KAMPALA- Residents of Kawempe within the 98 zones of the division have received support worth sh2.1b to help them fight against cholera and other water borne diseases through construction of improved toilets.

The support provided under a joint venture between KCCA, AMREF, RAIN and Centenary Bank, is being provided under a two-year funded project code-named Replenish Africa Initiative with funding from the coca cola foundation.

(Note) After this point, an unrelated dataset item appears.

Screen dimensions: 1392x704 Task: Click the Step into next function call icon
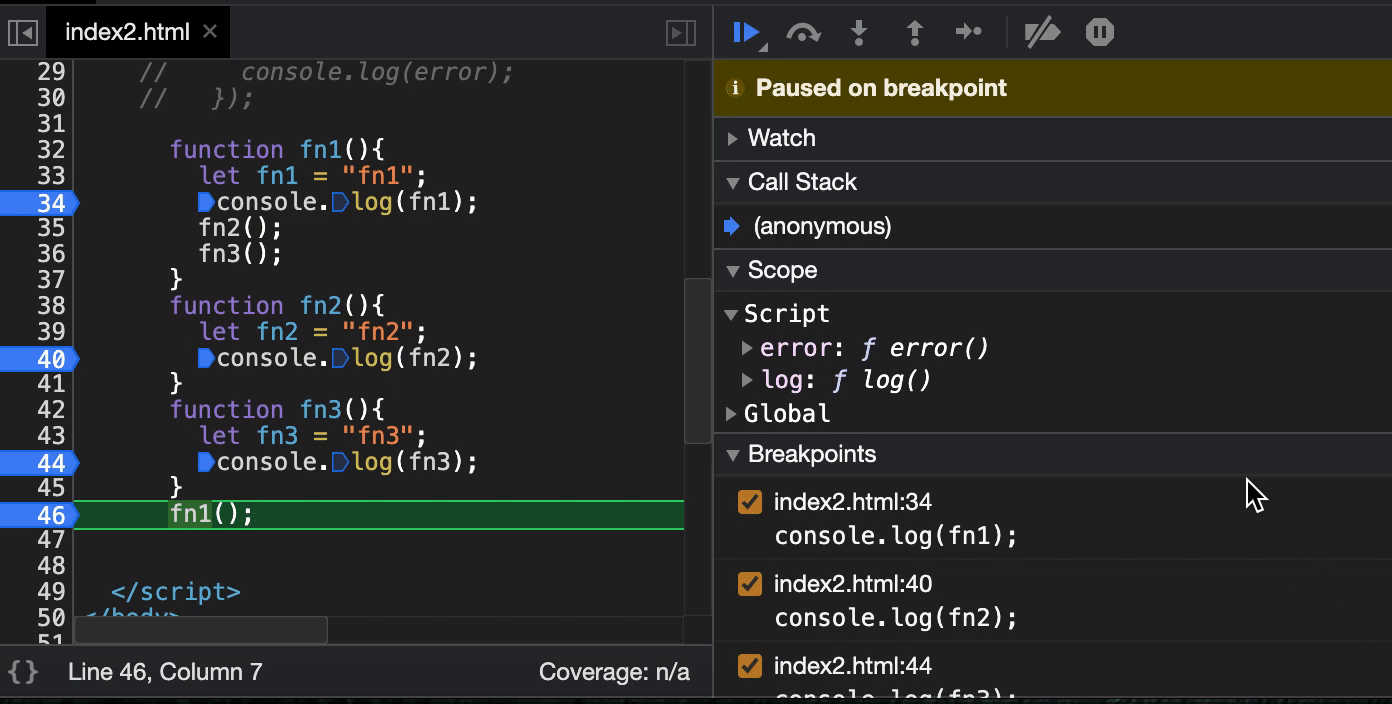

Speaking during the training at St Paul’s Church Kyebando, Eng Waludde Mutwalib, the AMREF project manager, said landlords are partly responsible for the sanitation of their tenants through provision of sanitation equipment.

He said following the different disease outbreaks within Kampala, AMREF felt concerned about the lives lost to such diseases which prompted it to compete for a grant from the coca cola foundation of which Uganda and other three countries succeeded in getting the grants.

 “The focus of this project is improving sanitation conditions within Kawempe with an aim of eliminating open defecation in all zones.

The second component is empowerment of women and youth groups to improve their economy through investment in income-generating activities that are focused on environment,” he said.

He said the project mostly targets the land lords since most of the residents stay in rented places, yet most of the landlords overlook the importance of having good sanitation.

“These land lords also have limited information on appropriate technology that can work, for example the communities in low lying areas use inappropriate technology which leads to poor sanitation which exposes the population to diseases such as cholera, typhoid, dysentery and diarrhoea among others.

He said the project will also work towards improving the local economy of the population since most of them depend on survival jobs.

“We need to guide them on how to manage their businesses and also give them venture capital to enable them try out and see which business they can do, “he said.

He described the construction structures as poor in nature with no plan since most landlords mind about money and forget about tenants.

“As AMREF, we are giving them designs of technology multiple options to help them choose from according to their financial ability. We are also ensuring that KCCA engineering department ensures approved plans for the toilets and those without money get simple loans from centenary bank to build better toilets and also beautify their houses to make them attractive to the tenants,” he said.     

Abdu Kyanika Nsibambi the loans manager at Centenary Bank, said the partnership with Amref and KCCA will promote hygiene and also reduce diseases.

“We already have products for such purposes such as a home improvement loan which helps people to renovate their houses, construct latrines to put them in a very habitable manner.

“We want this to be rolled to all the land lords within Kawempe so that they become compliant to KCCA to avoid their houses being demolished,” he said.  

Grace Ajero, the Kawempe division health inspector, said the partnership will greatly help KCCA in implementing sanitation measures.

She observed that since the partnership involves training of masons and giving loans for construction of toilets and beautifying houses with appropriate technology. This will greatly promote sanitation at the same time increase incomes.

Henry Walakira, the councillor representing Kyebando West, observed that some landlords are careless and always mindful of their houses as a business, but forget about the tenants who pay them money.